▶ Provided passage
Kirkus Reviews QR Code
HEARING VOICES: Reflections of a Psychology Intern by Scott Haas

HEARING VOICES: Reflections of a Psychology Intern

By

Pub Date: Sept. 29th, 1990
Publisher: Dutton

Haas' anxiousness keeps getting in the way during his year as a clinical psychology intern at Boston's Commonwealth Mental Health Institute, a Harvard affiliate. It's a watershed for this graduate of Hampshire College and the Univ. of Detroit: you go in as a student and--ready or not--come out as a practitioner. Haas begins by describing the structure of the internship program--teamwork on the locked unit, milieu therapy in the day hospital, intake at the clinic--and by introducing patients, who remain elusive for the most part, being discussed only as functions of their illnesses. The writer ends with the ticklish processes of ""Termination,"" vis-à-vis both the patients who've come to depend on Haas, and the staff (senior therapists, social workers, nurses) on whom he's come to depend. Supervision, the chance to learn from experts, is the heart of the experience, but as Haas shows, it can be a real power game at Comm. Mental, where the tension between the ruling psychiatric contingent and ""lesser"" psychologists exacerbates the private straggles. And Haas has more than his share of those; they're the subject, at root, of the book. His fear of his own feelings interferes, he's told, with his ability to listen and help: ""I'm rigid most of the time, or scared about being rigid or rigid about being scared, or amused about being scared of being rigid."" Most of his superiors seem to think he's in over his head; and there's his weakness for identifying with the patient predicament (""countertransference""), whereby he wonders about ""taking away a man's freedom because he uses it to make decisions I don't agree with."" Haas already has a pretty heavy dose of self-doubt as the son of a Holocaust survivor who also happens to be a clinician (""the real Dr. Haas""). Yet, ingratiatingly, he can appreciate the surreal in a schizophrenic: of one Mr. Hummer, he says, ""I love the way he ignores his strangeness."" Genially confessional (""I tend to obsess. . .""), Haas addresses even the objective aspects of the practicum self-referentially. Too personal to matter to many.

▶ Supplied data

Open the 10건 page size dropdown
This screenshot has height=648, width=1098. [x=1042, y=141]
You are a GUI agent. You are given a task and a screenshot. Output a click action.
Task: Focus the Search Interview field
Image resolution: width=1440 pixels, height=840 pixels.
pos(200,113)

...

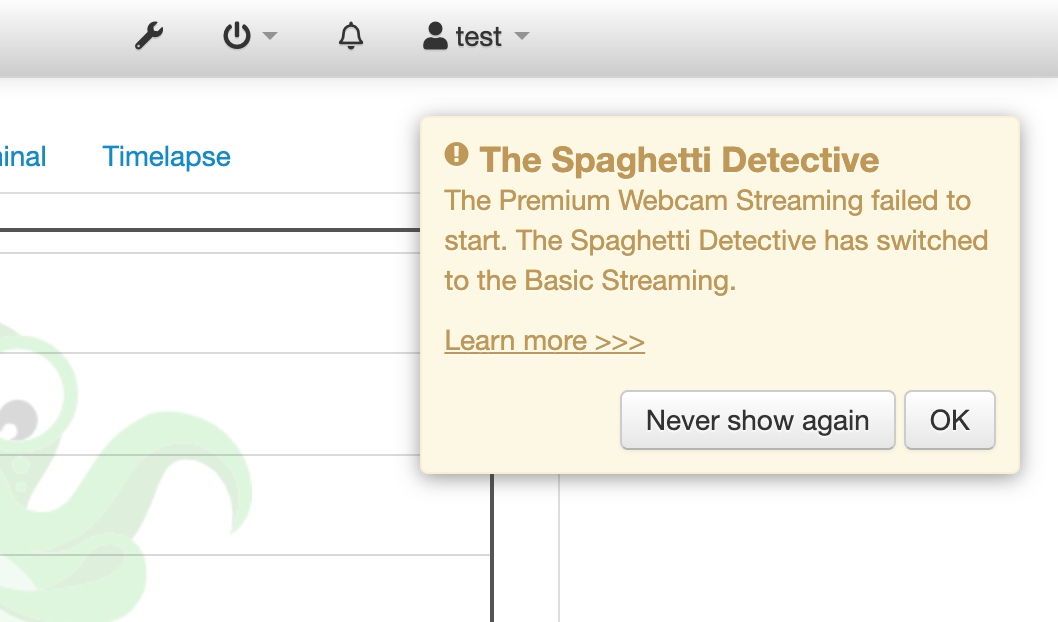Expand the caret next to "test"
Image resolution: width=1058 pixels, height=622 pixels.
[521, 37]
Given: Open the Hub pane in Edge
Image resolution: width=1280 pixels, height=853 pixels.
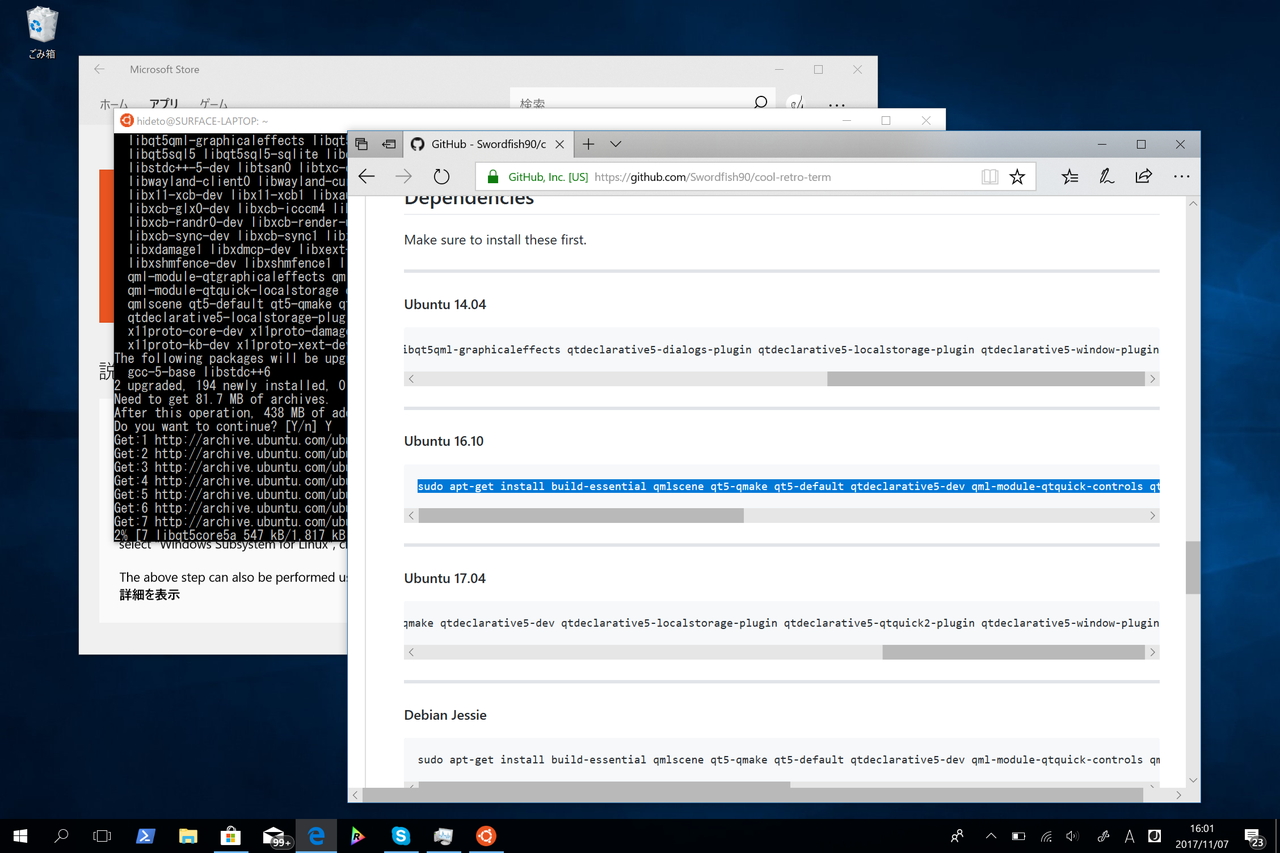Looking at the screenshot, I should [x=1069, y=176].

▶ What to do
In the review of Hearing Voices, at which institution did Haas spend his year as a clinical psychology intern? The records come from a separate source and have no connection to the text.

▶ Answer section
Boston's Commonwealth Mental Health Institute, a Harvard affiliate.